TERMOLI _ Tribunale adriatico: locali piccoli ed angusti, magistrati senza scrivanie, carenza di spazi vivibili per avvocati, dipendenti ed utenti, difficoltà di accedere materialmente nelle aule per la folla quotidiana che si riversa nello stabile e, dulcis in fundo, proteste e malumori da parte di tutti.

«Vogliamo un Palazzo di giustizia degno di questo nome» urlano a gran voce i legali della città stanchi di attendere una nuova sede che «fischia fischia» ma non arriva mai. Rischia di precipitare la situazione della sede distaccata di Termoli ubicata nel vecchio fabbricato dell’ex Pretura ormai insufficiente ad accogliere l’imponente mole di lavoro a cui sono chiamati a far fronte giudici, impiegati e legali.

A lanciare l’allarme sul brutto «andazzo» in corso, diversi avvocati del posto tra cui vari penalisti della zona che, con le ultime ondate di maltempo, sottolineano la situazione non facile dello stabile per le infiltrazioni di acqua, gli impianti vetusti e malridotti. Finiti nell’oblìo, inoltre, anche quei progetti per la realizzazione di un nuovo Palazzo di Giustizia. «In alcuni giorni non si riesce nemmeno entrare nei locali dell’edificio per la carenza di spazi e la folla di utenti che prende d’assalto l’edificio – hanno detto numerosi avvocati – nemmeno le varie soluzioni tampone sono state alla fine adottate per cui resteremo un altro anno in questo edificio assolutamente inadatto».

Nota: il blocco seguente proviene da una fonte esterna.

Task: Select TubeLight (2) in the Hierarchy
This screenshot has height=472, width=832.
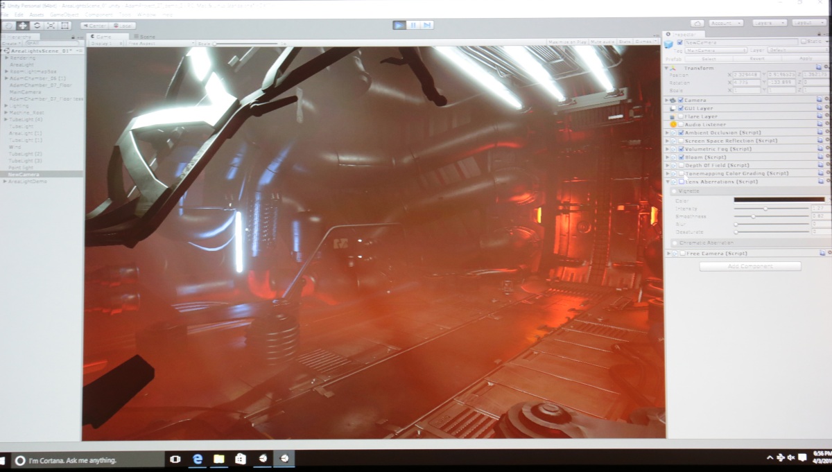Action: pos(26,153)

Dell’argomento se ne è discusso lungamente negli ultimi anni ma le varie soluzioni prospettate di volta in volta sono sistematicamente «naufragate» in un mare di problemi burocratici e carenza di fondi. “I magistrati hanno difficoltà ad operare insieme per cui sono costretti a lavorare a turno non avendo la disponibilità nemmeno di una scrivania e di una sedia su cui operare” hanno concluso i legali.